Although it is widely treated as a proxy for the largest US companies, the S&P 500 does not include the 500 largest stocks in the US market.
Instead, they are what S&P Dow Jones calls “top companies from top industries”. In general, companies must have a market capitalization of at least $ 13 billion and meet minimum standards of profitability and liquidity. Ultimately, membership is at the discretion of a committee made up of full-time employees of S&P Dow Jones Indices, which meets once a month. It takes what he calls an “informed approach,” which allows for quick adjustments when a company’s financial position or general market conditions change, he says.
“It talks about a problem they have. Although they have this level of opacity, there will always be this suspicion, ”said Gareth Parker, chairman of Moorgate Benchmarks, a UK subsidiary of Morningstar.
The NBER paper underscored the extent of discretion exercised by S & P’s index committee. He said about a third of additions between 2015 and 2018 did not meet at least one of the criteria published by S&P, despite hundreds of alternative candidates more clearly following the rules. He added that these “discretionary” additions tended to perform worse after joining the index than “rule-based” additions.
S&P says it is difficult to predict which companies will be added to the index is one of the advantages of the committee system, which helps prevent hedge funds from trading on expected changes before announcements.
He also downplayed the impact on companies of entering his index, arguing in a recent report that the increased liquidity was contributing to a “structural decline” in the additional stock price gains generated after being added to the index. S&P 500.
Even so, the results could still prompt US regulators to take further action. S&P has been criticized on several occasions for potential conflicts of interest in its rating business. In 2015, he paid a $ 1.4 billion settlement with the US Department of Justice after being accused of inflating the ratings he gave to mortgage derivatives to win business with his rivals in the United States. ‘Approaching the 2008 financial crisis. The SEC also accused him of “a series of violations of federal securities law” which continued for several years afterwards.

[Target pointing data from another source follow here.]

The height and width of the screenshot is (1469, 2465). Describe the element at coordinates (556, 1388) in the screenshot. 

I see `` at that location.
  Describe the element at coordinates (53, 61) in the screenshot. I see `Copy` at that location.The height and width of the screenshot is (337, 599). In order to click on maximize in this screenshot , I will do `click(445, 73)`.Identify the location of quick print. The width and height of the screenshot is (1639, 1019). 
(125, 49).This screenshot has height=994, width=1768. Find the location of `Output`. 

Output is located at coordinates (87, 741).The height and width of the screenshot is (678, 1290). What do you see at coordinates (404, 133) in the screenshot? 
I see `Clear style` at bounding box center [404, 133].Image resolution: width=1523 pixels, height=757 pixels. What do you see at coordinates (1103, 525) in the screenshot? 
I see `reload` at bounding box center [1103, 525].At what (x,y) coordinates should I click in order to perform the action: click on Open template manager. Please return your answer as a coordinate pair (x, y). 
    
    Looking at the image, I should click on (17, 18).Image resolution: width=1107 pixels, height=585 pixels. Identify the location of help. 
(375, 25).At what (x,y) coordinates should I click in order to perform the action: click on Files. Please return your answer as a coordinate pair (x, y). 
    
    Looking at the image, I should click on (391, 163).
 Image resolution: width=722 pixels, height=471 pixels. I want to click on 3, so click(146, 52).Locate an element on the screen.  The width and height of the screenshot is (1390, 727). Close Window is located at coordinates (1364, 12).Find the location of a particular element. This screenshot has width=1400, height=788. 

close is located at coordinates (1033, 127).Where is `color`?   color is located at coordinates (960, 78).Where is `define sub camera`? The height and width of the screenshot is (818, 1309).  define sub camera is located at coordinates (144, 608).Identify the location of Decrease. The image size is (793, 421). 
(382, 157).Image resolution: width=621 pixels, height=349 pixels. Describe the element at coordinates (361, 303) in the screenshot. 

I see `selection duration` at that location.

US regulators do not have the same powers as the UK or the EU to govern benchmarks. Nevertheless, they retain some ability to regulate “through the back door” as they oversee financial products and their prospectuses. Industry professionals say their scrutiny of index providers has increased in recent years.
“The SEC has focused a lot on quality, methodology and conflicts of interest. This gives new impetus to benchmark regulation in the United States, ”said Parker of Moorgate. The SEC declined to comment.
When asked if S&P could do more to build confidence in its products by providing more transparency, a senior executive replied “we are probably already doing all we can.”
Blitzer said the newspaper “will annoy some of my old colleagues,” but he hoped the discussion about it “would fade” in no time. If not, S&P will need to step up its efforts to retaliate.
“The S&P 500 lives on its reputation – you and I could build an index of 500 stocks this afternoon, but we wouldn’t have the brand, reputation and history of the S&P,” Blitzer said.